Some players of Kings XI Punjab may have indulged in “suspicious activities linked to throwing matches”, the Indian Premier League (IPL) team’s co-owner Preity Zinta told BCCI officials during a meeting this month as reported by Indian Express.
Zinta also told officials who attended the meeting of BCCI’s IPL working group on August 8 that the Indian board’s anti-corruption team has not been able to effectively tackle the menace, The Indian Express reported.
The actor said she had seen such activities from close quarters and wanted to speak earlier about them but possessed no proof, the daily quoted its sources as saying. Zinta said she had felt at times that some IPL matches involving her team had followed a “pre-decided pattern”.
Apart from stakeholders in the league, the meeting was attended by all four members of the working group – IPL chairman Rajeev Shukla, BCCI secretary Anurag Thakur, BCCI treasurer Anirudh Chaudhary and former India captain Sourav Ganguly.

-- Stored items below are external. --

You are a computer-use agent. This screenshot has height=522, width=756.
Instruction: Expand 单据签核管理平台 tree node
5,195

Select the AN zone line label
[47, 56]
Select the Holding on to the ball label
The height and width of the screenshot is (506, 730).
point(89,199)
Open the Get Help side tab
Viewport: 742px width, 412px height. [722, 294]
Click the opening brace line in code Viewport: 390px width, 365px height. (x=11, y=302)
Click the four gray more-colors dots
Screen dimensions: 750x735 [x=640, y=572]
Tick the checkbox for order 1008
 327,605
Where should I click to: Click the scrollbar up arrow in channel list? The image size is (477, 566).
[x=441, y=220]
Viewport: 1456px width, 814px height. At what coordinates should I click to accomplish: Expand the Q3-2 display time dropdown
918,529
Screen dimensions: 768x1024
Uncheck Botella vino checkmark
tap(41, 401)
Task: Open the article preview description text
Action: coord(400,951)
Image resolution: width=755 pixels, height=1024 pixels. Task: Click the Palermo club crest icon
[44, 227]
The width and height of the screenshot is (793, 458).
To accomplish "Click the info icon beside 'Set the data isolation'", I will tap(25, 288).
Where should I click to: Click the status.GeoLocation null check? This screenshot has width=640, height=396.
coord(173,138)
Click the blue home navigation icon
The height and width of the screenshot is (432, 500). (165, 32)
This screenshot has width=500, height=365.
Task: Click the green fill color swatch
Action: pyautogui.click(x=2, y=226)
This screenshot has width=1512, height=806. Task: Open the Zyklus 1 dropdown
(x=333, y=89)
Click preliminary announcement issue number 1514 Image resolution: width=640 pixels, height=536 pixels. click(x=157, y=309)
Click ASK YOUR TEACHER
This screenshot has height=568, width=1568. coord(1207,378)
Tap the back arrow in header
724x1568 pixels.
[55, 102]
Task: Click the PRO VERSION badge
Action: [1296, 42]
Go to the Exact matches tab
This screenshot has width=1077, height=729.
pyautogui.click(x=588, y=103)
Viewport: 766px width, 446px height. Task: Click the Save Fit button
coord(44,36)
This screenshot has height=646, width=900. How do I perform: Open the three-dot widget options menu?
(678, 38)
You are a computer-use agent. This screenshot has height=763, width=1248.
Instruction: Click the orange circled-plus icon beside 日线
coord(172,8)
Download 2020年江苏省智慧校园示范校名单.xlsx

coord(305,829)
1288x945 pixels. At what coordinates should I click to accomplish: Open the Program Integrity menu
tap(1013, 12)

The BCCI formed the group on July 21 to devise a roadmap for the ninth edition of IPL after studying the implications of the Justice R M Lodha Committee’s report on corruption in the league and its order suspending Chennai Super Kings and Rajasthan Royals for two years. Shukla and Thakur were not available for comment. The Indian Express tried to reach Zinta for more than a week through the Kings XI Punjab management and her publicist but could not obtain a response. “Zinta could not be reached as she was travelling,” said a spokesperson.
The daily quoted its sources as saying that Zinta told officials that she learnt about “suspicious activities” in the league after people predicted the outcome of a game or a period of play in her presence, and they proved accurate.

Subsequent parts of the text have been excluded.